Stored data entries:
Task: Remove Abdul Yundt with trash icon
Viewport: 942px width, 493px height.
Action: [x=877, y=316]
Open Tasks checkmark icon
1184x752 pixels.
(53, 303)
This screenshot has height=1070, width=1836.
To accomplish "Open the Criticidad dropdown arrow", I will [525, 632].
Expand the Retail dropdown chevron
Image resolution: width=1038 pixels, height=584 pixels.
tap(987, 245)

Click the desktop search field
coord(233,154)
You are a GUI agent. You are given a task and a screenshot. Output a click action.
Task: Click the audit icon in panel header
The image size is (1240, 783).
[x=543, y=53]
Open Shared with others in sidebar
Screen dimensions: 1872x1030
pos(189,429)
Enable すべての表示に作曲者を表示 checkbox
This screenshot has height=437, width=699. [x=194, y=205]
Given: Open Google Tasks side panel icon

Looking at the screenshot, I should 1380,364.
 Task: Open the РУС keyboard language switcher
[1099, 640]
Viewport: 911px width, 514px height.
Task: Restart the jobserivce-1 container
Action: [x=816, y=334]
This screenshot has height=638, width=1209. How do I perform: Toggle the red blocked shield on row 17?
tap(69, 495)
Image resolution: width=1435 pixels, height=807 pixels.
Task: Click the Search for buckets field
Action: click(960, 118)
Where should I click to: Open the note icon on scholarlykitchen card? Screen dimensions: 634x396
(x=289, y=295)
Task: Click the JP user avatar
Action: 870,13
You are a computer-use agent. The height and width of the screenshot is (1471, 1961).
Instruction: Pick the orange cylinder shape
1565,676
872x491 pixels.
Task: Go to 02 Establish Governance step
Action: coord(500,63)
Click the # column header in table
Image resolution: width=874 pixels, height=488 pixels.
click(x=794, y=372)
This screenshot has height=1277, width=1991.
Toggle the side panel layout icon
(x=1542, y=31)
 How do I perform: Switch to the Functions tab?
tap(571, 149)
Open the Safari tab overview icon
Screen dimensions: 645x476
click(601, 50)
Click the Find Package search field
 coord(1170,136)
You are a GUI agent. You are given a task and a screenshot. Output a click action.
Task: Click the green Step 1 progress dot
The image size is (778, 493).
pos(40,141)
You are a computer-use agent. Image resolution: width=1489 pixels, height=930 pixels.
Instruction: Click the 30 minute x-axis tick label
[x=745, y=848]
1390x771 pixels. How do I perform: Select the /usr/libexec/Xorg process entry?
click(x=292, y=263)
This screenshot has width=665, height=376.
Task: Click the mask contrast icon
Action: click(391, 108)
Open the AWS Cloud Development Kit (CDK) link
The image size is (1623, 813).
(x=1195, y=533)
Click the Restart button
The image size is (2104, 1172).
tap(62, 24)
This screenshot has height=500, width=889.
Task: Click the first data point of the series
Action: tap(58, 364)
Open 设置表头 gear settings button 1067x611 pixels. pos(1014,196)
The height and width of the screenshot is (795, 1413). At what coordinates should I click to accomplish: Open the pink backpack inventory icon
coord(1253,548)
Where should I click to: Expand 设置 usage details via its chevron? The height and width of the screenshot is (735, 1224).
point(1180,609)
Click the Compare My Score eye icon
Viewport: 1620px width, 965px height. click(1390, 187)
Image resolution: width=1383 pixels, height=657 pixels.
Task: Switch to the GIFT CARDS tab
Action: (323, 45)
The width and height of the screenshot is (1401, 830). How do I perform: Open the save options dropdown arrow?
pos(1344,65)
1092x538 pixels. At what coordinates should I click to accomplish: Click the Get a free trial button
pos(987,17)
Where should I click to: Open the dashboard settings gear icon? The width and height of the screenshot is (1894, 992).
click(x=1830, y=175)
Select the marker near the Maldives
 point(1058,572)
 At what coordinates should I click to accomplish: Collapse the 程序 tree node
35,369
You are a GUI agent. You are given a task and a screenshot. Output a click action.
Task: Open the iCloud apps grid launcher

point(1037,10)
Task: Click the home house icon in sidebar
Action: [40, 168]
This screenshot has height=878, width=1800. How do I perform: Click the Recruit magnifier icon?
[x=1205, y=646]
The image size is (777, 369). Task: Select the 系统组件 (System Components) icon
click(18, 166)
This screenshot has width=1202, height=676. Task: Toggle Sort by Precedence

▸ **Problem details**
The only acceptable answer is the full set of entries, repeated exactly.

▸ **Answer to this task**
Task: Remove Abdul Yundt with trash icon
Viewport: 942px width, 493px height.
Action: [x=877, y=316]
Open Tasks checkmark icon
1184x752 pixels.
(53, 303)
This screenshot has height=1070, width=1836.
To accomplish "Open the Criticidad dropdown arrow", I will [525, 632].
Expand the Retail dropdown chevron
Image resolution: width=1038 pixels, height=584 pixels.
tap(987, 245)

Click the desktop search field
coord(233,154)
You are a GUI agent. You are given a task and a screenshot. Output a click action.
Task: Click the audit icon in panel header
The image size is (1240, 783).
[x=543, y=53]
Open Shared with others in sidebar
Screen dimensions: 1872x1030
pos(189,429)
Enable すべての表示に作曲者を表示 checkbox
This screenshot has height=437, width=699. [x=194, y=205]
Given: Open Google Tasks side panel icon

Looking at the screenshot, I should 1380,364.
 Task: Open the РУС keyboard language switcher
[1099, 640]
Viewport: 911px width, 514px height.
Task: Restart the jobserivce-1 container
Action: [x=816, y=334]
This screenshot has height=638, width=1209. How do I perform: Toggle the red blocked shield on row 17?
tap(69, 495)
Image resolution: width=1435 pixels, height=807 pixels.
Task: Click the Search for buckets field
Action: click(960, 118)
Where should I click to: Open the note icon on scholarlykitchen card? Screen dimensions: 634x396
(x=289, y=295)
Task: Click the JP user avatar
Action: 870,13
You are a computer-use agent. The height and width of the screenshot is (1471, 1961).
Instruction: Pick the orange cylinder shape
1565,676
872x491 pixels.
Task: Go to 02 Establish Governance step
Action: coord(500,63)
Click the # column header in table
Image resolution: width=874 pixels, height=488 pixels.
click(x=794, y=372)
This screenshot has height=1277, width=1991.
Toggle the side panel layout icon
(x=1542, y=31)
 How do I perform: Switch to the Functions tab?
tap(571, 149)
Open the Safari tab overview icon
Screen dimensions: 645x476
click(601, 50)
Click the Find Package search field
 coord(1170,136)
You are a GUI agent. You are given a task and a screenshot. Output a click action.
Task: Click the green Step 1 progress dot
The image size is (778, 493).
pos(40,141)
You are a computer-use agent. Image resolution: width=1489 pixels, height=930 pixels.
Instruction: Click the 30 minute x-axis tick label
[x=745, y=848]
1390x771 pixels. How do I perform: Select the /usr/libexec/Xorg process entry?
click(x=292, y=263)
This screenshot has width=665, height=376.
Task: Click the mask contrast icon
Action: click(391, 108)
Open the AWS Cloud Development Kit (CDK) link
The image size is (1623, 813).
(x=1195, y=533)
Click the Restart button
The image size is (2104, 1172).
tap(62, 24)
This screenshot has height=500, width=889.
Task: Click the first data point of the series
Action: tap(58, 364)
Open 设置表头 gear settings button 1067x611 pixels. pos(1014,196)
The height and width of the screenshot is (795, 1413). At what coordinates should I click to accomplish: Open the pink backpack inventory icon
coord(1253,548)
Where should I click to: Expand 设置 usage details via its chevron? The height and width of the screenshot is (735, 1224).
point(1180,609)
Click the Compare My Score eye icon
Viewport: 1620px width, 965px height. click(1390, 187)
Image resolution: width=1383 pixels, height=657 pixels.
Task: Switch to the GIFT CARDS tab
Action: (323, 45)
The width and height of the screenshot is (1401, 830). How do I perform: Open the save options dropdown arrow?
pos(1344,65)
1092x538 pixels. At what coordinates should I click to accomplish: Click the Get a free trial button
pos(987,17)
Where should I click to: Open the dashboard settings gear icon? The width and height of the screenshot is (1894, 992).
click(x=1830, y=175)
Select the marker near the Maldives
 point(1058,572)
 At what coordinates should I click to accomplish: Collapse the 程序 tree node
35,369
You are a GUI agent. You are given a task and a screenshot. Output a click action.
Task: Open the iCloud apps grid launcher

point(1037,10)
Task: Click the home house icon in sidebar
Action: [40, 168]
This screenshot has height=878, width=1800. How do I perform: Click the Recruit magnifier icon?
[x=1205, y=646]
The image size is (777, 369). Task: Select the 系统组件 (System Components) icon
click(18, 166)
This screenshot has width=1202, height=676. Task: Toggle Sort by Precedence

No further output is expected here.